#### SUPPLIED MATERIAL:

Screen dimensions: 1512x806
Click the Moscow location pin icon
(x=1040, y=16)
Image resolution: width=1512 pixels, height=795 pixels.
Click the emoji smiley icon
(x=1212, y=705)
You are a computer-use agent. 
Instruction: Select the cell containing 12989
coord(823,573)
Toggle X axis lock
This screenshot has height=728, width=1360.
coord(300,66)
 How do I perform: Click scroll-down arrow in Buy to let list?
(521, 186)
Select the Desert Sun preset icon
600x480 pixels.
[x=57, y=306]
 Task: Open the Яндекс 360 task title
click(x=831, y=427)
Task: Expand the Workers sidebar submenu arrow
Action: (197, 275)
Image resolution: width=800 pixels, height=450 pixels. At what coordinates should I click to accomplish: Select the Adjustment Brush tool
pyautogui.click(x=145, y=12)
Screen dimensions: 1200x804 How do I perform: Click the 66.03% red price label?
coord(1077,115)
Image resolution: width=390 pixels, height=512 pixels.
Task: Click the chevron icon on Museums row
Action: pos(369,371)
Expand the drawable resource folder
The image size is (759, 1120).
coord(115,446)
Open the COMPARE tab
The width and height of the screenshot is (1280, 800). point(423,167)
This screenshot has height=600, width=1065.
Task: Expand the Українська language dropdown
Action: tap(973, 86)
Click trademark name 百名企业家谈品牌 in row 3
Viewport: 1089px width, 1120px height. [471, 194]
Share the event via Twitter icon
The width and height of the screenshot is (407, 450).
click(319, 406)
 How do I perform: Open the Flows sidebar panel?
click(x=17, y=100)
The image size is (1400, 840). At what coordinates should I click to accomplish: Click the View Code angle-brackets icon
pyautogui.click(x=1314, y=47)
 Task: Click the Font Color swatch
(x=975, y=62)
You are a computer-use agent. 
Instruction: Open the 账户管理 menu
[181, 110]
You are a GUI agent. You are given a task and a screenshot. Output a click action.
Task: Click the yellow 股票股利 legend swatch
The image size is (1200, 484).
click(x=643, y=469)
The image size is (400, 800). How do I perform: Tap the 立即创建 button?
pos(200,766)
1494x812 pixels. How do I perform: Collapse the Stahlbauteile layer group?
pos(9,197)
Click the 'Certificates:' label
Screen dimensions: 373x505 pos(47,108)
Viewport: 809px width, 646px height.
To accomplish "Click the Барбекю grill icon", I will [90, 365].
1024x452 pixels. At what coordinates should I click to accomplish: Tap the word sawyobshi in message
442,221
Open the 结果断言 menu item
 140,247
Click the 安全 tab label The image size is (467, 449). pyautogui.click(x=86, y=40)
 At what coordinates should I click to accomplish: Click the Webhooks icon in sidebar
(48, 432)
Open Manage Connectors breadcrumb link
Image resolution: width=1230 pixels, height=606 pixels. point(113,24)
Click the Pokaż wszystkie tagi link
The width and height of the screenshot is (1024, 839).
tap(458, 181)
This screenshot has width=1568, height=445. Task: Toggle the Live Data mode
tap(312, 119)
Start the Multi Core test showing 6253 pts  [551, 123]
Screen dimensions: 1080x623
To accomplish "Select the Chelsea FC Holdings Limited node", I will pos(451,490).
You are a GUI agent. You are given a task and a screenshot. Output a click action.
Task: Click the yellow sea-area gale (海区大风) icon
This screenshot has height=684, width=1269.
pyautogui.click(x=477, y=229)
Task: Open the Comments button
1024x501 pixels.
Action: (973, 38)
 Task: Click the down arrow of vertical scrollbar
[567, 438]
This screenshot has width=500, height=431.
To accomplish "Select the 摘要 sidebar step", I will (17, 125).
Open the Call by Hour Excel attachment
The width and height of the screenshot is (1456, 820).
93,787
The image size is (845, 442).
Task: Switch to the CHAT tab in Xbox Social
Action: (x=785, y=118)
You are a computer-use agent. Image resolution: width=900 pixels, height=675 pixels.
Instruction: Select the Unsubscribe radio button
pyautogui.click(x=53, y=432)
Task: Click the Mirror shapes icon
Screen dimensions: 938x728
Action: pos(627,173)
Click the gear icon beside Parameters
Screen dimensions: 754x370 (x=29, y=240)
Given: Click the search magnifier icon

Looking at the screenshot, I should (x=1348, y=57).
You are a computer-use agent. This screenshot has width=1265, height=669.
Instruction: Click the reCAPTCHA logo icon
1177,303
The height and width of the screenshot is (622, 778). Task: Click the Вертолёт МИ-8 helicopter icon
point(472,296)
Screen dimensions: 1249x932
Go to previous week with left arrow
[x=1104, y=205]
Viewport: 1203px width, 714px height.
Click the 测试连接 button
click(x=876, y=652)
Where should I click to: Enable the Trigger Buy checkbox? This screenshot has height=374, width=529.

#### WHAT TO PRODUCE:
Say only how many lines above contain "yellow", with no other words.

#### RESPONSE BOX:
2